(Written task) Rewrite the listing below, putting "desktop assistant" wherever "computer-use agent" appears and leaving everything else as it is.

(Exercise materials)
= = =
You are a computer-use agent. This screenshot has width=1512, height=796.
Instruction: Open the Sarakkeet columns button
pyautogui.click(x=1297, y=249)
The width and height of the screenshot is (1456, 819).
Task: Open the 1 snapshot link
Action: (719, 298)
= = =
(Output of the task)
You are a desktop assistant. This screenshot has width=1512, height=796.
Instruction: Open the Sarakkeet columns button
pyautogui.click(x=1297, y=249)
The width and height of the screenshot is (1456, 819).
Task: Open the 1 snapshot link
Action: (719, 298)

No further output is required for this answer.